Quand rien ne compte plus vraiment, plus rien n’a goût de rien et des chalands d’chagrins déchirent des océans de soie pourpre. Quand on se fout de tout et tout se fout de nous. Va lui dire que c’est pas grave, au commissaire, que demain ça ira mieux. Dis-lui toutes tes platitudes acidulées et les choses peintes en rose. Promets-lui des piscines et des enfants dedans. Sous ses nuages sarcophages, Amédée s’accroche à ses casseroles et Mallock essaye de vivre encore :
– Je sais bien que j’devrais pas parler tout haut, mon chéri. Je dois avoir l’air d’un vieillard gâteux, mais tu me manques tant…
Aujourd’hui 30 décembre, Thomas aurait dix ans. En ouvrant un pot en verre, Mallock lui parle, et sa voix résonne, sombre et rauque, dans la solitude de l’appartement.
– Tu n’as jamais goûté au confit de canard, mon bébé ? Je suis sûr que tu aurais aimé. Je l’aurais fait avec des petites pommes taillées carrées et grillées lentement avec de l’ail et du persil. T’aurais adoré, mon bonhomme.
Et puis, il y aurait eu le gâteau avec les dix bougies, et lui qui souffle et lui qui rit. Et son papa aussi.
La mort d’Amélie a réveillé chez lui la douleur de Thomas. Et c’est tous les deux qu’il pleure désormais. En fait, l’un après l’autre, dans une espèce de tennis de tristesse. Lorsqu’il se concentre pour quitter le souvenir de Thomas, il tombe dans celui d’Amélie. Et, de l’autre côté du cours, elle le frappe à son tour, tennis triste.
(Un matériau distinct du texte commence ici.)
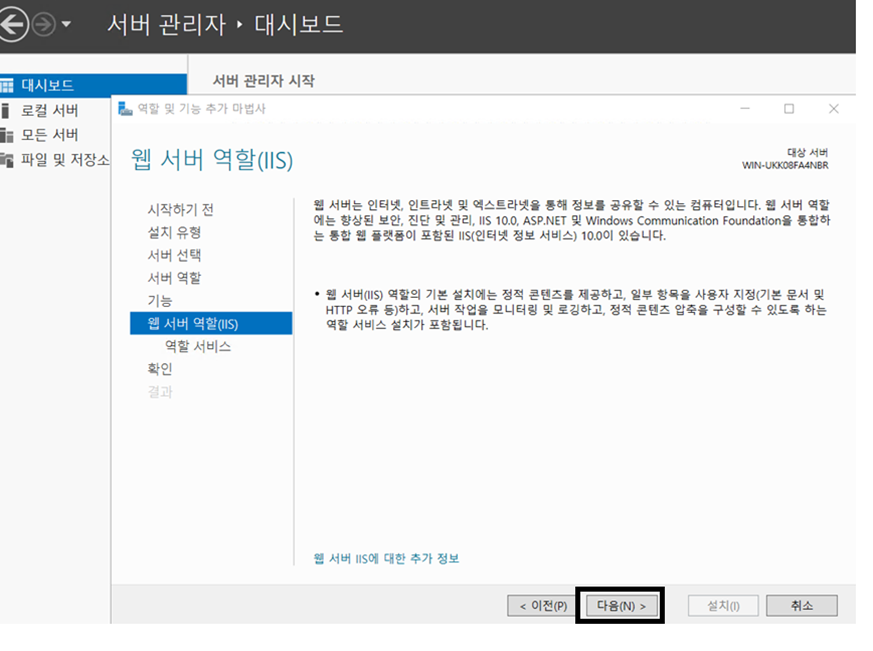Click the 대시보드 grid icon in sidebar
The height and width of the screenshot is (651, 873).
[x=7, y=86]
Dans la rue, c’est pareil, chaque cri d’enfant le ramène à son Tom, chaque jupe de femme à son Amélie. Et puis, tous ces visages qui leur ressemblent !
Dehors, après s’être trop longtemps vautré dans une sorte d’été indien, un ersatz de printemps, le temps s’est brusquement précipité dans un hiver brutal, une éternité de givre et de glace.
Chez Mallock, tout est grand, tout est lourd, son ventre et son cœur, ses mains et ses colères. Sa tendresse aussi. Alors pourquoi en serait-il autrement de ses douleurs ? Ce soir, sa tristesse pèse des tonnes.